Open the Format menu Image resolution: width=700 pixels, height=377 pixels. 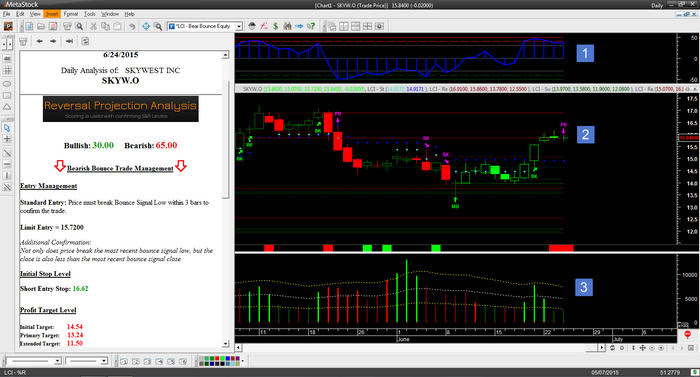click(x=71, y=14)
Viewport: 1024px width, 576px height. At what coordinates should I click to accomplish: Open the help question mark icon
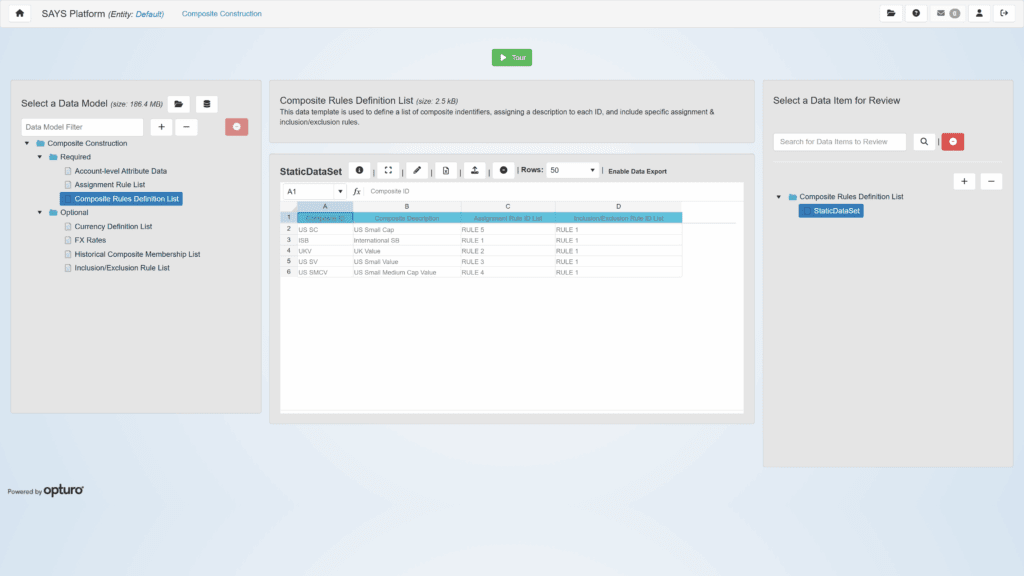click(x=916, y=13)
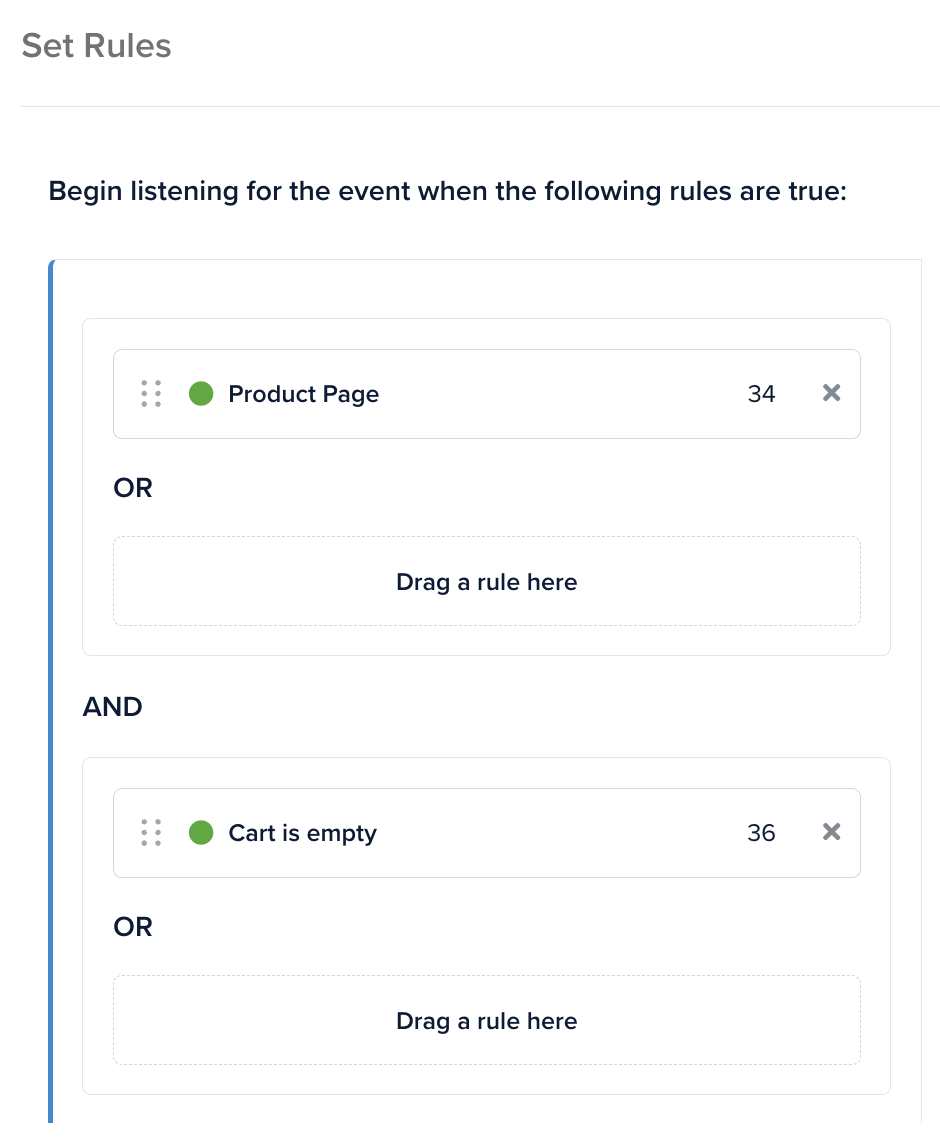Viewport: 940px width, 1140px height.
Task: Click the green status dot beside Cart is empty
Action: click(x=201, y=833)
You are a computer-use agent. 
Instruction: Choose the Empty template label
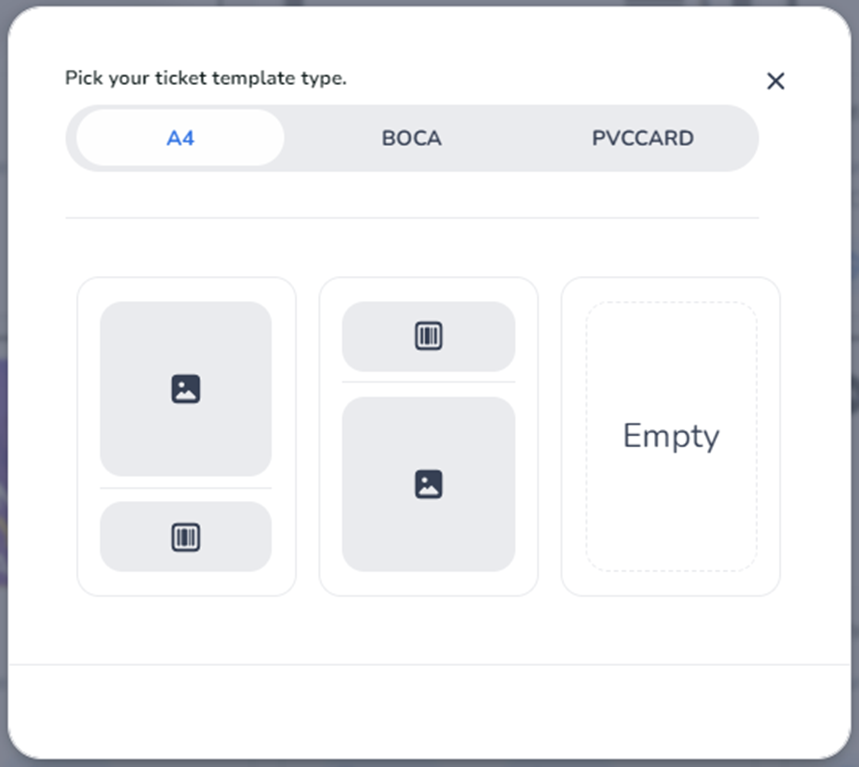[670, 436]
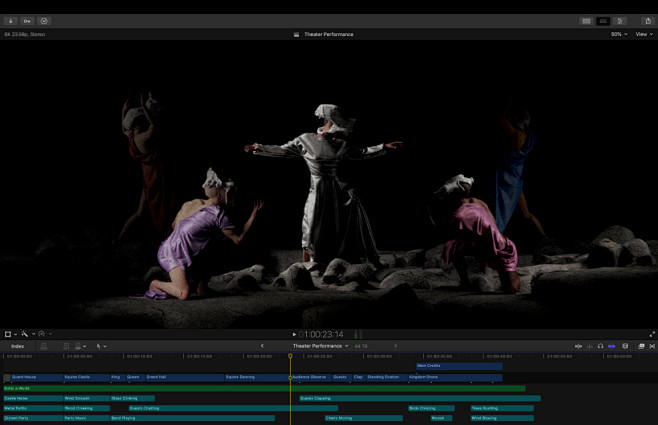Toggle the browser panel display
Viewport: 658px width, 425px height.
(x=586, y=21)
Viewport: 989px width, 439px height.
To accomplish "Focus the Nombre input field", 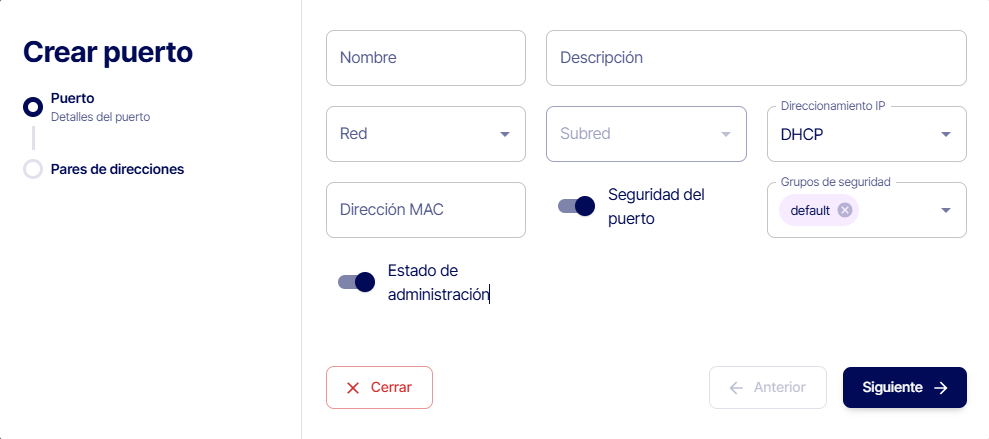I will click(x=425, y=58).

====================

Nothing but the lines above from the line with "Viewport: 1024px width, 576px" up to and including the line with "Viewport: 989px width, 439px height." should be returned, exactly as written and without pictures.

Viewport: 1024px width, 576px height. At what coordinates should I click to accomplish: Open the help question mark icon
click(x=916, y=13)
Viewport: 940px width, 1140px height.
Task: Click the green status dot beside Cart is empty
Action: click(x=201, y=833)
You are a computer-use agent. 
Instruction: Choose the Empty template label
[670, 436]
Toggle the browser panel display
Viewport: 658px width, 425px height.
(x=586, y=21)
Viewport: 989px width, 439px height.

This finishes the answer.